Monday, Jun. 01, 1931

Price of Billets

The president of United States Steel Corp., James Augustine Farrell, concluded his remarks amid icy silence. He turned to the press table and said: "This is not to be printed. . . . I'm talking here to a bunch of friends as if I were in a mill, and this is not for publication." Then, 1,000 steelmen cheered.

Mr. Farrell had just made the most dramatic speech in the history of the American Iron and Steel Institute which, last week, gathered in public session in the ballroom of the Hotel Commodore, Manhattan. Before him, in front row chairs, were sitting the presidents of other steel companies. Chairman of the meeting was Bethlehem's Charles Michael Schwab. He opened the proceedings with a magnificent piece of the optimism for which he is famed. Then Mr. Farrell got up and began "... I was thinking as I was sitting in the chair here whether I ought to talk about the desulphurization of oxygen or have something to say about the present price of billets. The latter appealed to me."

And that was a fighting matter. The Farrell talk was honest fight-talk to the end. His last words were: "I am not going to give the industry, Mr. Schwab, the sort of benediction that you have given them and say, now, you are all fine men and you are all doing good jobs. I say that we are not doing a good job, and until we do a good job we should not indulge in fulsome praise."

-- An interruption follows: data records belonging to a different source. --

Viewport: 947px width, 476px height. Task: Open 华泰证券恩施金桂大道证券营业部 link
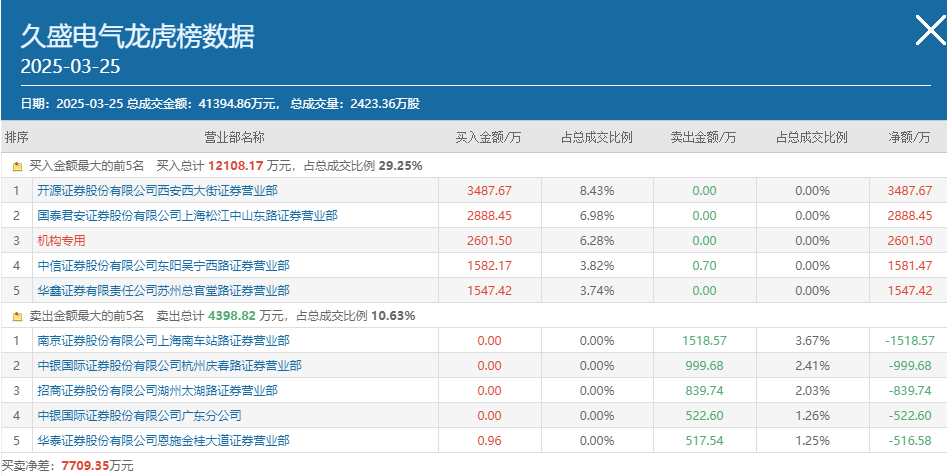(x=164, y=440)
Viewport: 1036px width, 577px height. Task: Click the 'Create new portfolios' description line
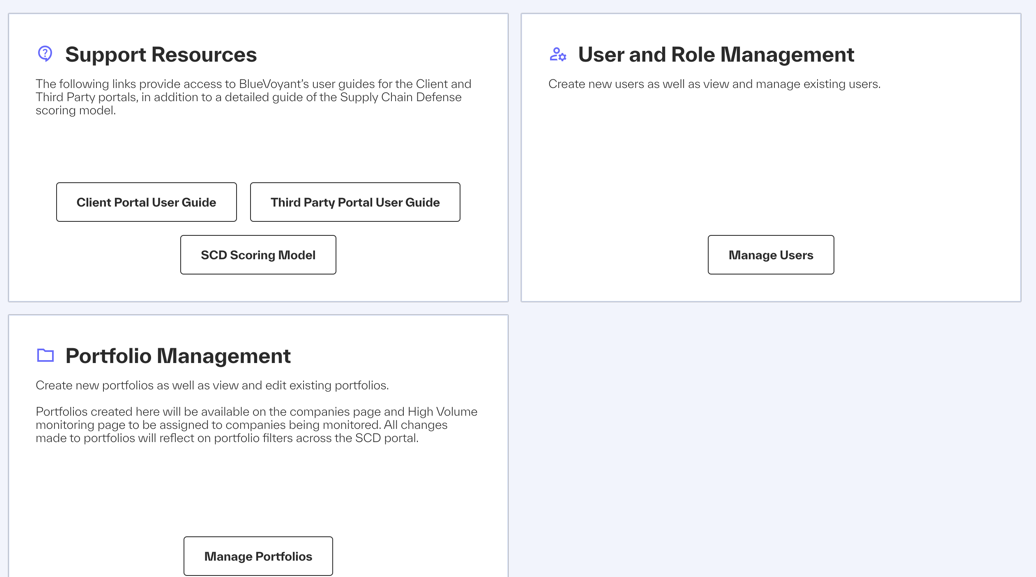coord(212,385)

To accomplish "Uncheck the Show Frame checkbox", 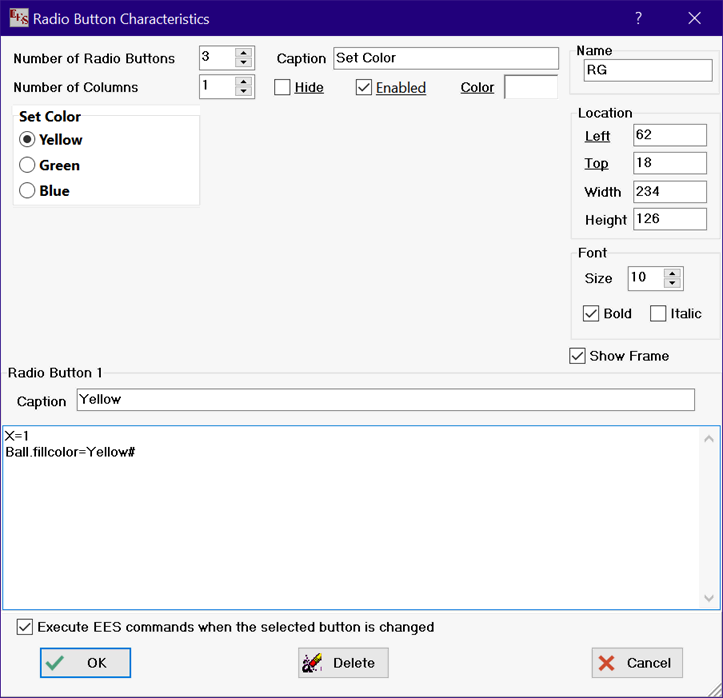I will coord(577,356).
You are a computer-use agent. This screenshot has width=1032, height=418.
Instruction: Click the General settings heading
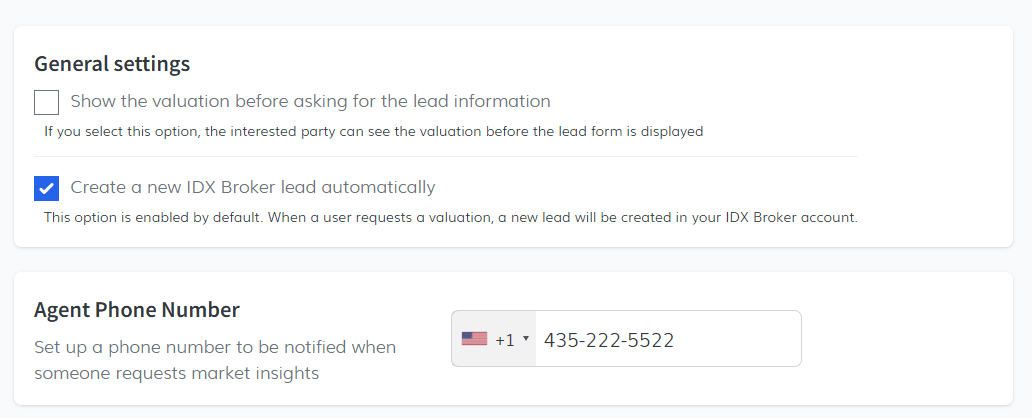coord(112,64)
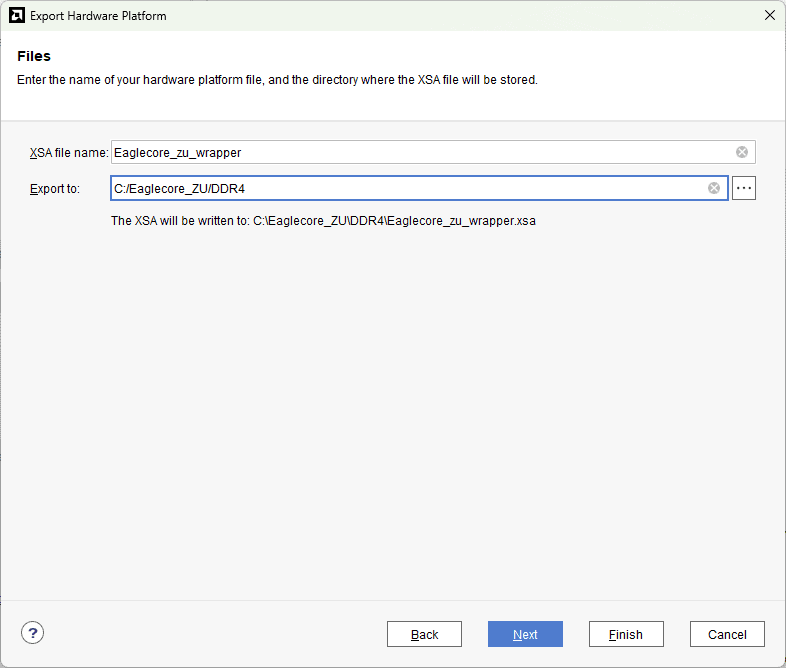Click the text Eaglecore_zu_wrapper in name field
This screenshot has height=668, width=786.
[178, 153]
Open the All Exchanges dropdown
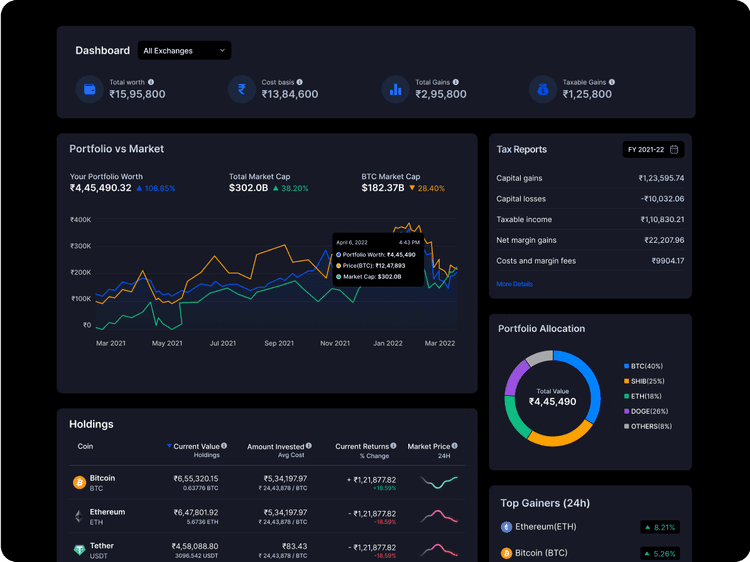Screen dimensions: 750x562 point(185,50)
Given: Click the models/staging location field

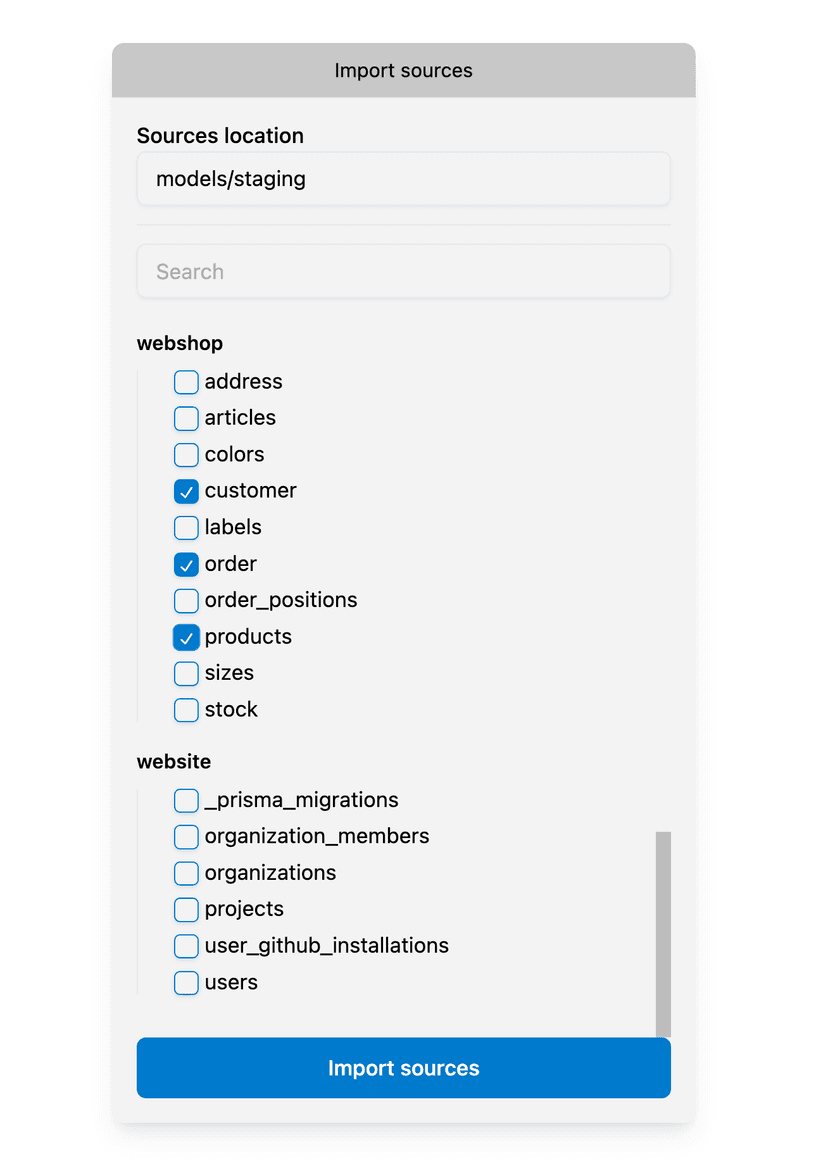Looking at the screenshot, I should coord(403,178).
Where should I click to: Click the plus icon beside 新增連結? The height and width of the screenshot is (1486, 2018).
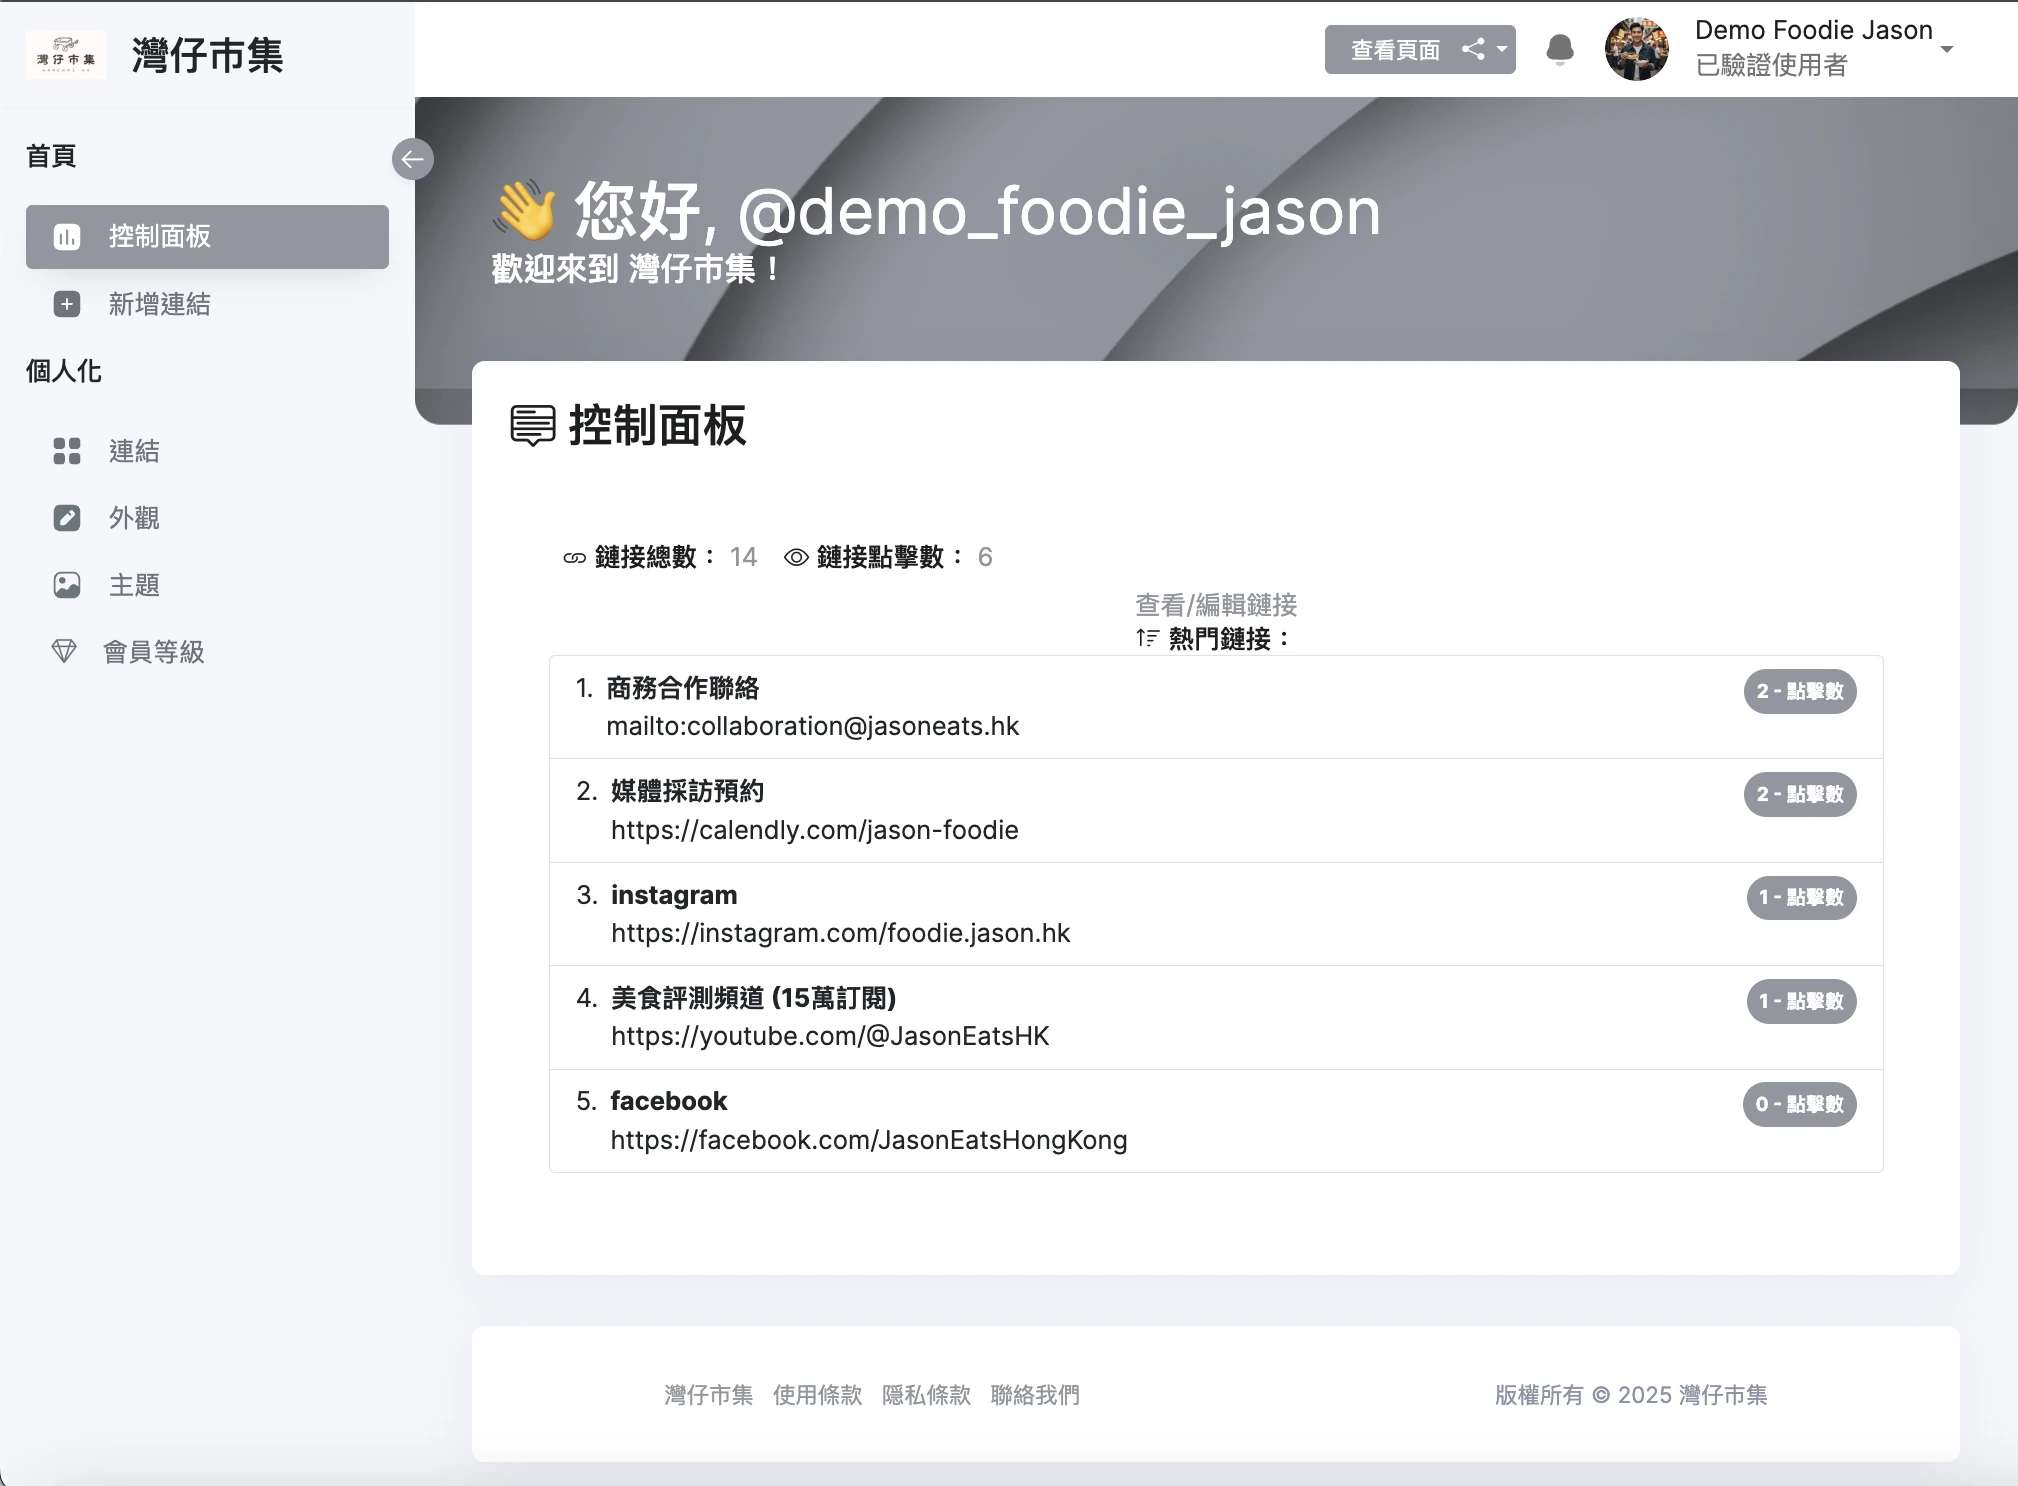point(67,304)
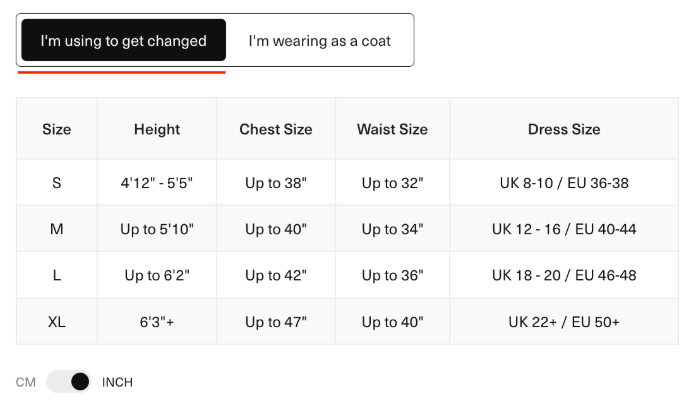This screenshot has width=695, height=400.
Task: Select the L size row label
Action: [x=57, y=275]
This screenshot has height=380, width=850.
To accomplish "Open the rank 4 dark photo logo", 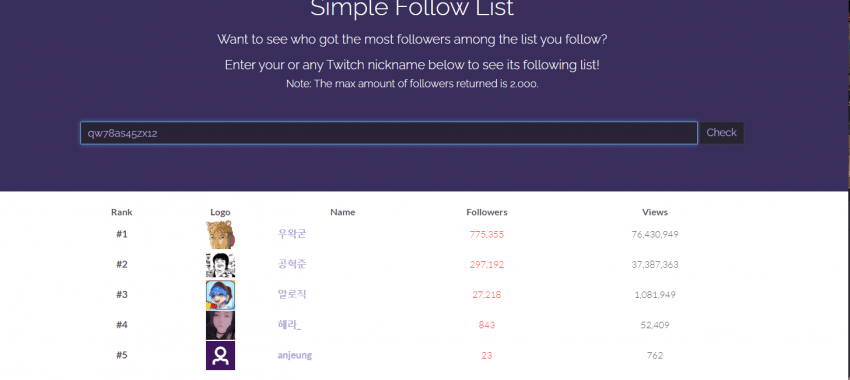I will pos(220,325).
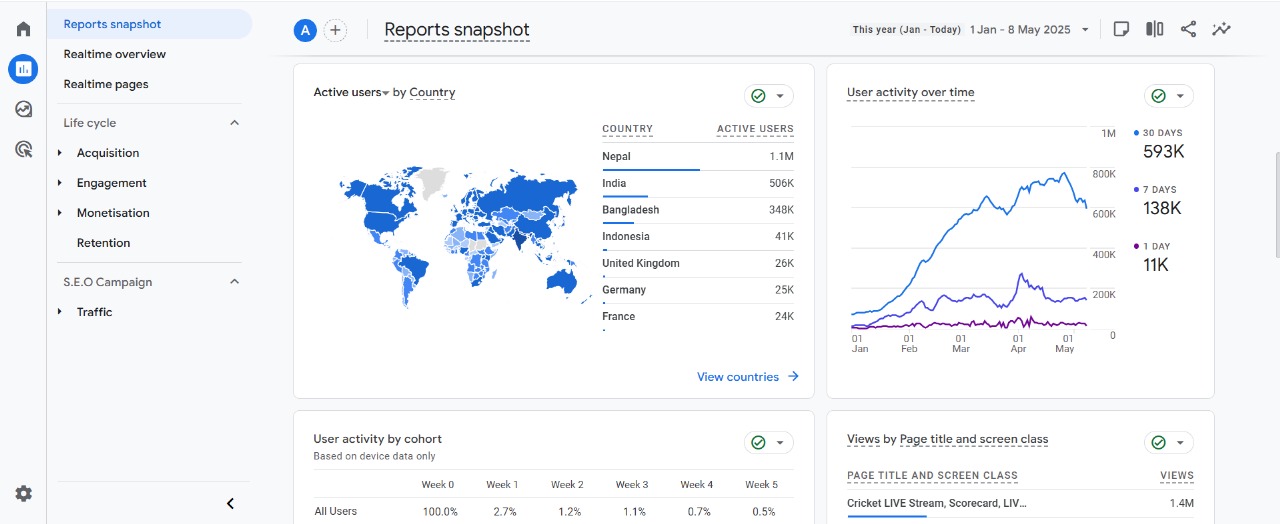Open Admin settings gear icon
Screen dimensions: 1280x524
[23, 493]
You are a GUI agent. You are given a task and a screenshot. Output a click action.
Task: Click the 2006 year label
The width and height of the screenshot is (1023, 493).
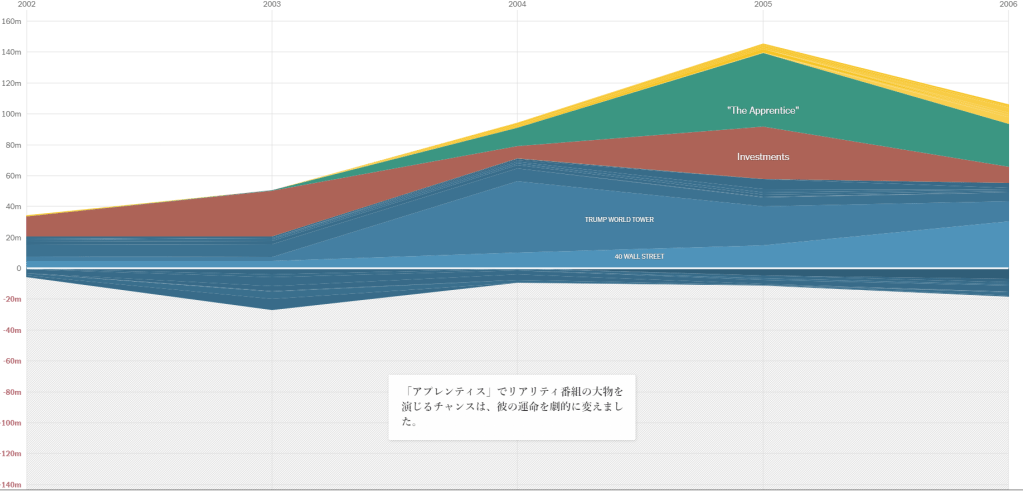tap(1008, 5)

When it was pointed out to Mr. Farrell that he had spoken in public session, he consented to publication of his remarks, asking only for the privilege of making some corrections of grammar. Much of what he said could not be understood by the public when it appeared in print, for Mr. Farrell spoke with mill terms as well as mill frankness. But his big points were dramatically clear, namely: 1) That steel companies are engaged in a mean and vicious war of price-cutting; 2) that buyers of steel (e. g. the automobile manufacturers) are demoralizing he industry by their "ghoulish glee" in forcing prices down; 3) that if insensate price-cutting does not quickly stop, worse conditions will follow. Extracts from the Farrell speech:

"You know I said a year ago right in this very room that if this thing kept on that I doubted if any steel manufacturer in the United States could earn a dividend on his common stock. I say now at present prices they are not earning dividends on their preferred stock. . . ."

"There is not a single line in the steel business today, in my opinion, where there is an adequate cost return on the finished materials. . . ."

"It is not honest for us to go on and sell our goods below cost of production and deprive our stockholders and our workingmen of what they are entitled to."*

For the future, Mr. Farrell foresaw no "hope of better prices in our business until the presidents of the companies are willing to stop this diabolical business--that is the word--the most diabolical situation that was ever perpetrated in the business."

All of what Mr. Farrell said about price-structure had the most direct relation to Industry's question of the hour: Must wages come down everywhere and drastically? In his eloquent address, Bethlehem's President Schwab had said: "We have had a stabilized wage rate since 1923. In boom times our men have done the square thing by us. We have not had strikes or unreasonable demands to disturb us when markets were good, and in dull times we have not tried to take our loss of business out of the hide of the worker by reducing wages. This ... is an outstanding example of the ability of business leadership. ..."

There is no more distinguished proponent of wage maintenance than President Farrell, but his painful report of the situation was as follows: "We are living in a fool's paradise if we think that every steel manufacturer in the United States has maintained what is generally known as the current rates of wages. It has not been done. There has been honeycombing and pinching and that sort of thing. And even among the most talked-of companies, the so-called big companies. ... I am not going to mention names of all of the companies in this room that have cut wages; I do not want to embarrass them; but I think it is a pretty cheap sort of business."

Thus with painful candor did Mr. Farrell footnote Mr. Schwab's eloquence and the footnotes became the greater news. Even the painful candor, however, could not entirely blot out the memory of the Schwab eloquence: "There are many signs of stirring in our economic life. . . . We want to keep pulling for the shore. . . . We can be cheered by the knowledge that 'the tide is coming.' " In darker years han 1931 Mr. Schwab had said the same things and he had been right. But to make his prophecies come true again what seemed most to be needed was the stern Farrell lesson.

*Not in the edited text of Mr. Farrel's speech was an even more vitriolic sentence: "I think we should take the risk of closing down rather than to waste our raw materials."